Der Titel von Hoffmans Buch ist leider irreführend. Es handelt sich nur zum Teil um eine Biographie des großen Ungarn. Vielleicht war das Material dafür nicht umfangreich genug. Deshalb hat der Autor noch vieles andere über Mathematiker und ihre persönliche Spielart der Mathematik hinzugefügt. Diese Dinge haben mit Erdös nur insoweit etwas zu tun, als sie die Welt beschreiben, in der er lebte. Wer sie nicht schon kennt, wird sie vermutlich hochinteressant finden, aber es handelt sich trotzdem um Etikettenschwindel. Wer mit Martini handelt, sollte nicht "Gin" auf die Flaschen schreiben.

Ein naiver Leser wird vielleicht nach der Lektüre des Buchs einen falschen Eindruck davon haben, wie es in der mathematischen Forschung zugeht. Hoffman schildert hauptsächlich die Freaks, die es zwar gibt, aber nur als kleine Minderheit. Der Alltag an den Universitäten ist anders. Viele treiben nicht Mathematik um der Mathematik willen, sondern hauptsächlich, weil sie Karriere machen und Ruhm und Macht mehren wollen.

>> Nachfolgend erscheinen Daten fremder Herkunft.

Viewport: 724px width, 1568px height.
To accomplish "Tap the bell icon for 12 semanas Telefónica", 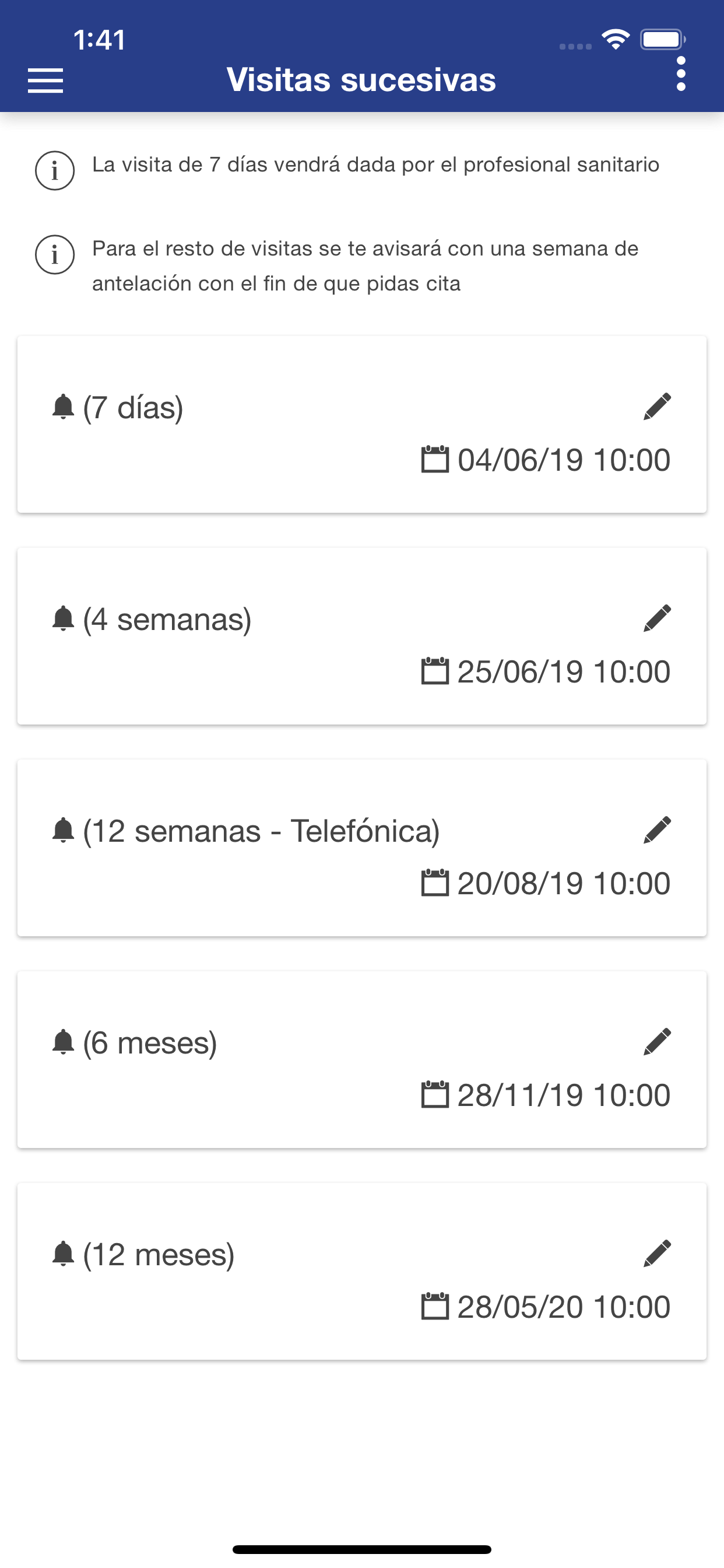I will (x=64, y=830).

Beispielsweise können die Fachbereichsräte lange und hingebungsvoll über Fragen diskutieren wie die, ob man die Ordinarien im Vorlesungsverzeichnis zuerst nennen soll.

In diesem Überlebenskampf ist es natürlich eine willkommene Entspannung, wenn ein Gast von außerhalb kommt, der auf seine Art den Wissenschaftszirkus ad absurdum führt. So einen muß man nicht begutachten, er braucht keine der umkämpften Planstellen, und das Geld fürs Kolloquium ist eh zweckgebunden. Der Professor, der vielleicht einen Herzanfall bekommen würde, wenn sein Assistent versehentlich mit einem Schlafanzugoberteil statt eines Hemds erschiene, findet dergleichen bei jemandem wie Erdös urkomisch. Endlich darf er einmal Mensch sein. Als Agens der Autokatharsis hat der Wanderprediger seine ökologische Nische gefunden.

ERNST HORST

Paul Hoffman: "Der Mann, der die Zahlen liebte". Die erstaunliche Geschichte des Paul Erdös und die Suche nach der Schönheit in der Mathematik. Aus dem Amerikanischen von Regina Schneider. Ullstein Verlag, Berlin 1999. 357 S., Abb., geb., 39,90 DM.